My first book (which has surely sunk completely without trace by now) was launched upon the world in the summer of 1975 at a Press Conference (no, really!) at ICL's Putney HQ. It wasn't really a book, more of an audio/visual self-teaching package — the 1900 Series PLAN Independent Study Course ("PISC" for short). In its 28 modules1 I encapsulated what had been a three-week classroom course covering the basics of low-level coding of what one of my later colleagues2 memorably dismissed as a "6-bit calculating engine":

ICL 1904 in Old Windsor, 1971

This ICL 1904 was the very one3 I programmed when I joined ICL at the Beaumont (Old Windsor) Education and Training HQ in February 1974. The photo appeared in a book called "Computers in Context" by RA Cuninghame-Green that my parents gave me for my 22nd birthday in October 1973 once they realised I was completely serious about jacking in my (unfinished) five-year aeronautical engineering apprenticeship with Hawker Siddeley in Hatfield to move into this weird (and then relatively new) world of computers.

In October 2012 I heard a brief chat with Philip Pullman, whose personal "writing secret" is to produce three pages per day. I once managed 16 in one day on this book's audio script in the mid-70s, but I suspect I would shudder to be shown it (or, worse, forced to listen4 to it) now as I have no doubt it was pretty deathless stuff. Unless you get excited by low-level programming techniques required by specific machine architectures. Although I did — to a degree — my interests have changed over the years.

My invitation to the launch of my book came very much at the last minute, of course. And there were only 50 copies, priced at £750 each (with a rather crappy portable cassette tape player thrown in). Mind you, in order to get a decent deal on these players we'd actually become an official Hitachi dealer, which was how I shortly afterwards got hold, at trade price, of a decent cassette tape deck to which I added my first external Dolby B noise reduction unit — in what, it now becomes obvious in retrospect, was to be a pretty well life-long quest for better signal-to-noise ratios. A quest that Christa tolerated remarkably well over many years.

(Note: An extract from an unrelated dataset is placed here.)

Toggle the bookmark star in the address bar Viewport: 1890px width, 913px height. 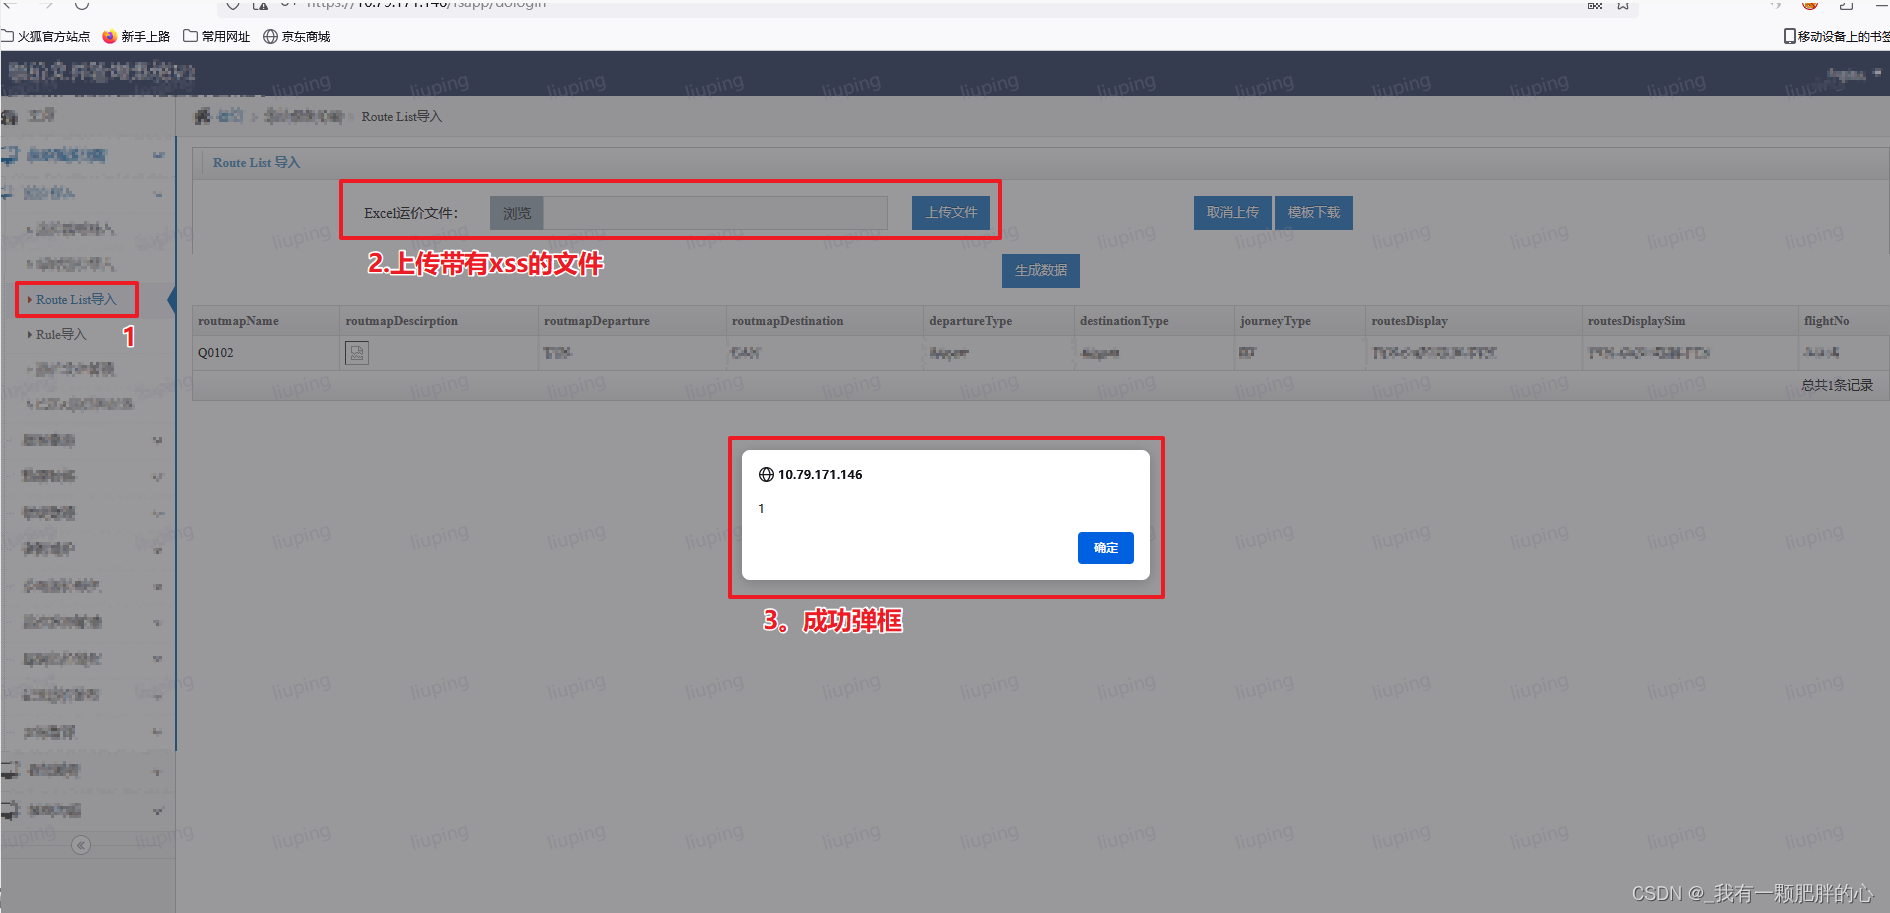[1622, 5]
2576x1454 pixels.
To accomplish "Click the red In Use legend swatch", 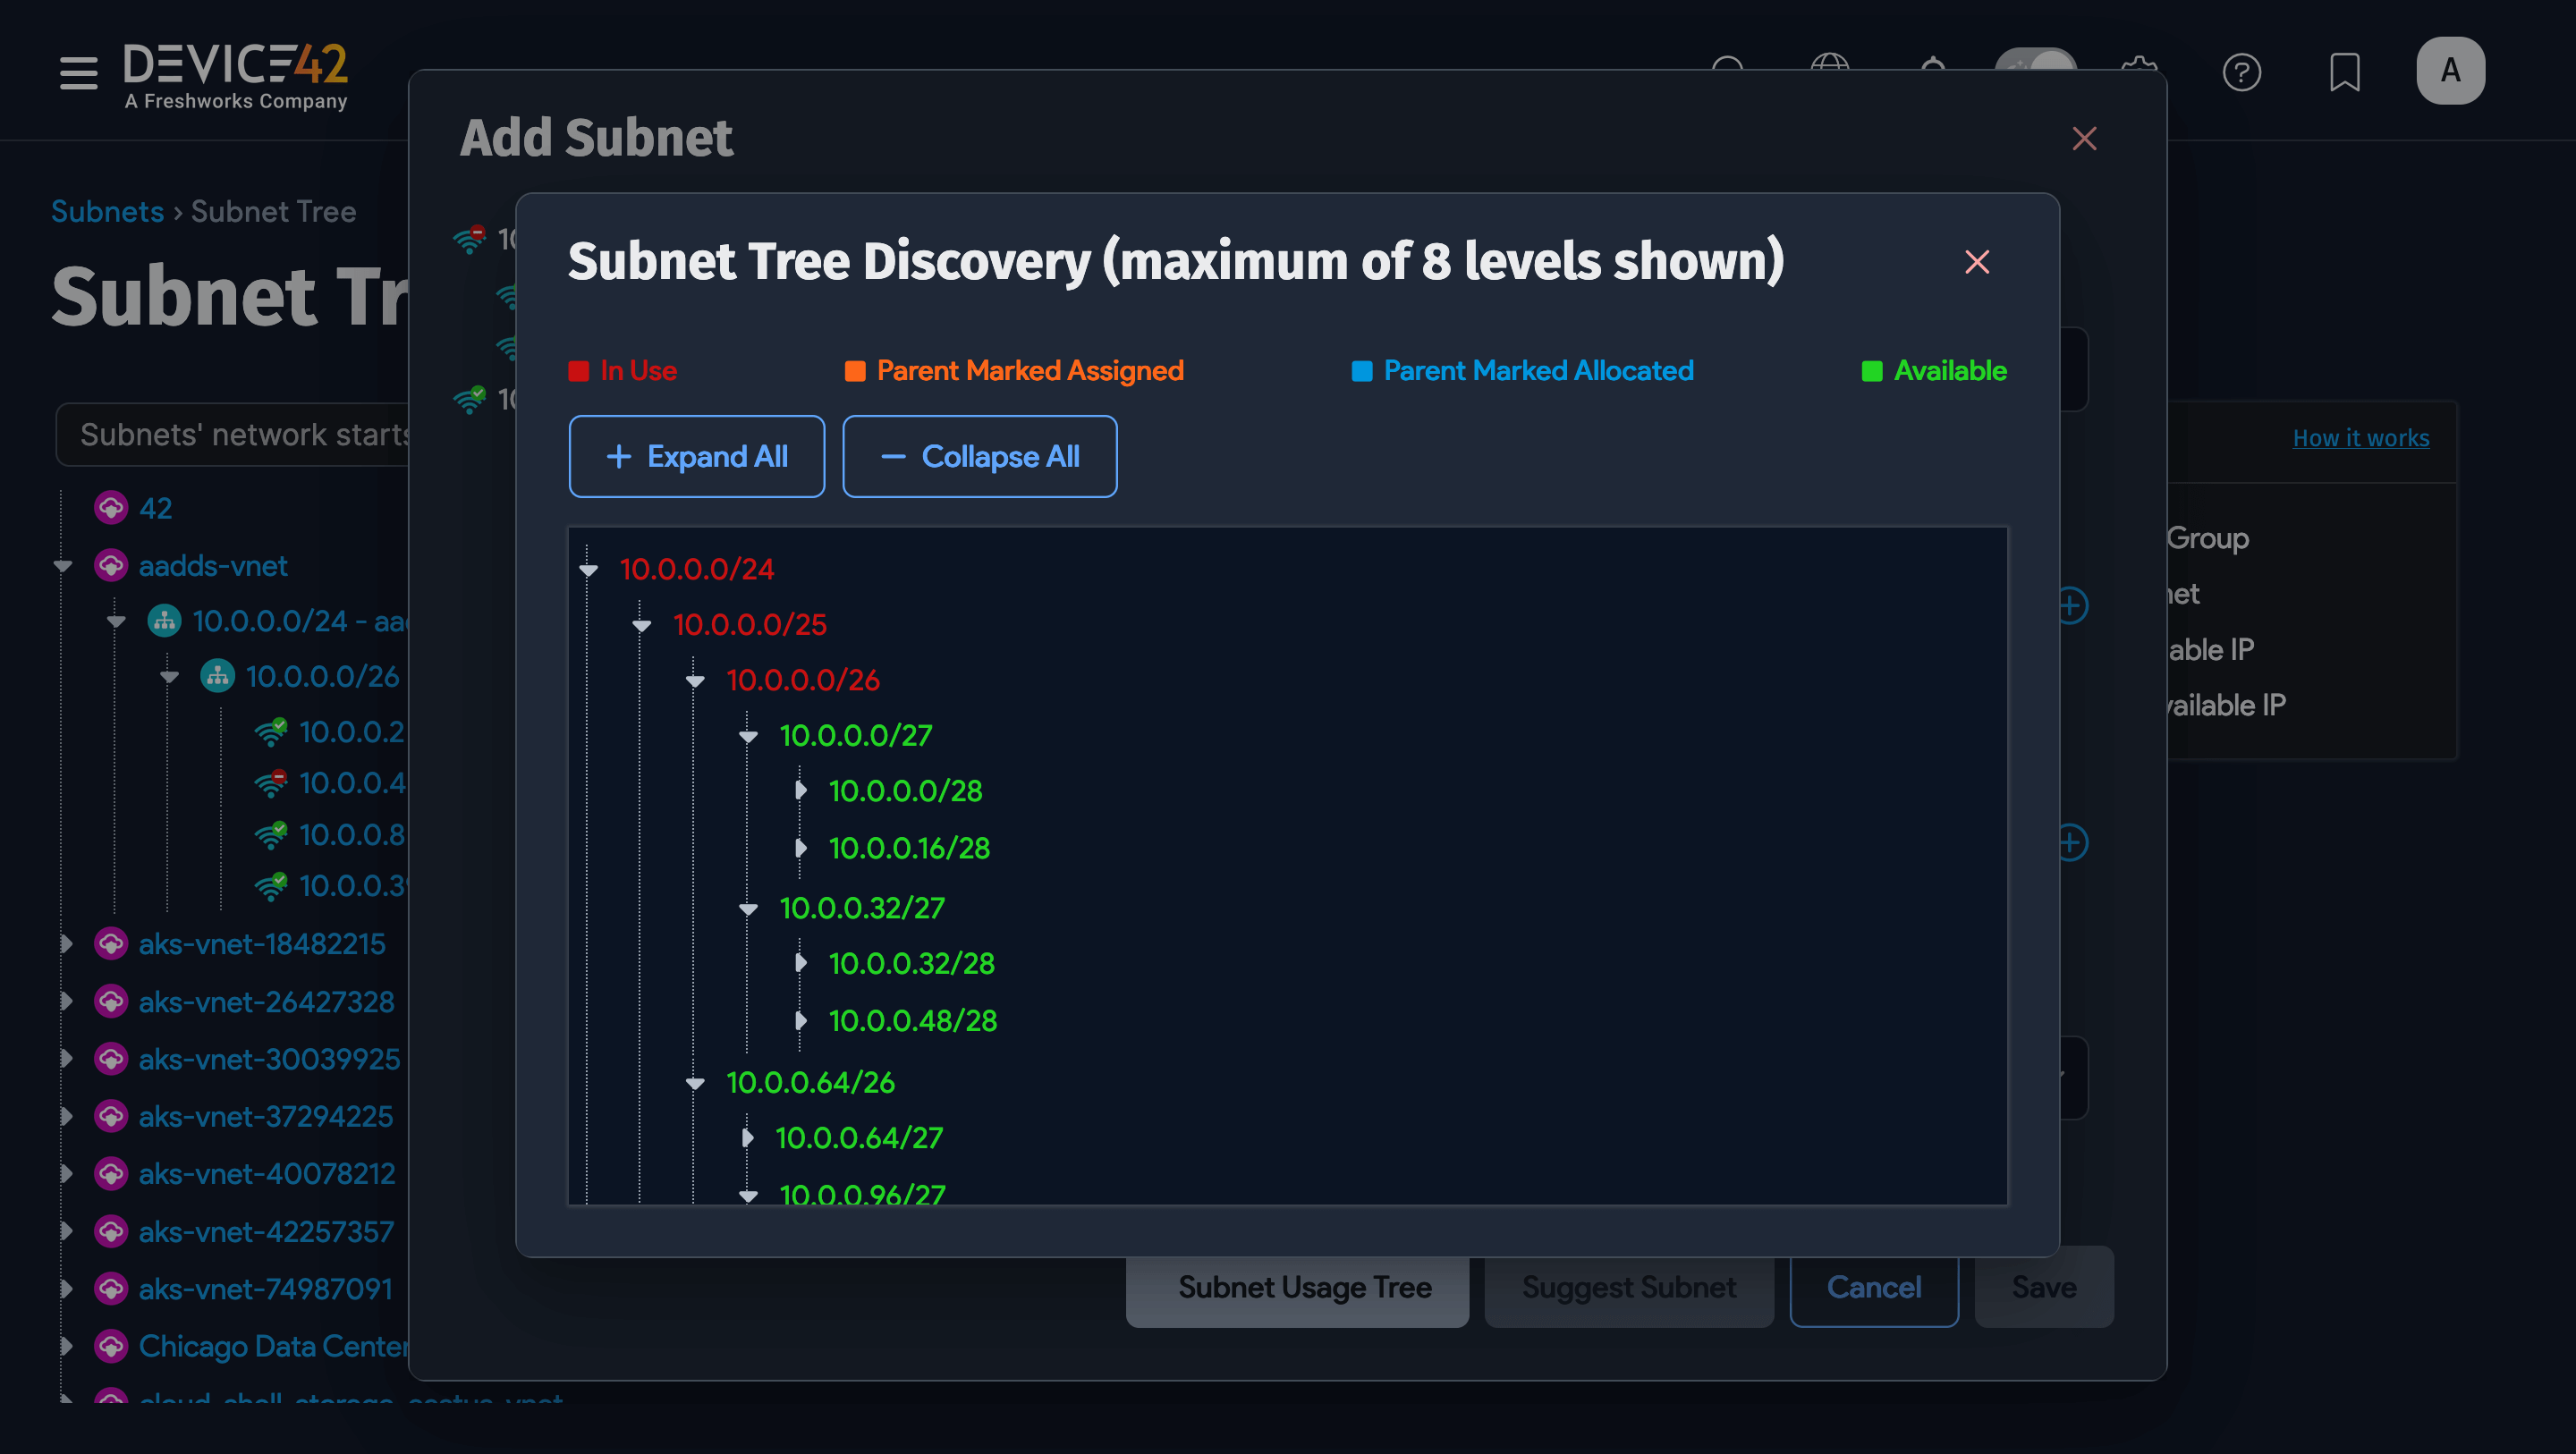I will (x=578, y=370).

1  The 17 that contained audio cassettes were painstakingly assembled and glued on a Heath Robinson production line by weekend labourers.
2  The "always up for an argument" but entertaining Peter Hillier-Brook. I believe the root cause for his disdain of the 1900 Series stemmed from his background in one of the other (I'd been going to say "halves" but that wouldn't do justice to the splendid mess that was ICL's heritage, forged, as it had been, out of the "white heat" of Harold Wilson's technological revolution) portions of the company — the bit that had produced one of the successful clones of IBM's S/360. Namely the System 4.
3  The CPU is barely visible right at the far end of this shot. From memory, I think it had a stonking great memory of 16 Kwords (but it may, by the time I got my hands on it, have been a 32 K system). One word was 24 bits or, in data format, four 6-bit characters.
4  Particularly as I would be listening to my own voice. Despite hiring a BBC news reader for a day (at no little cost) it became painfully apparent that, for the script to work effectively, it needed to be spoken by someone who actually understood the material. Step forward one bashful young author.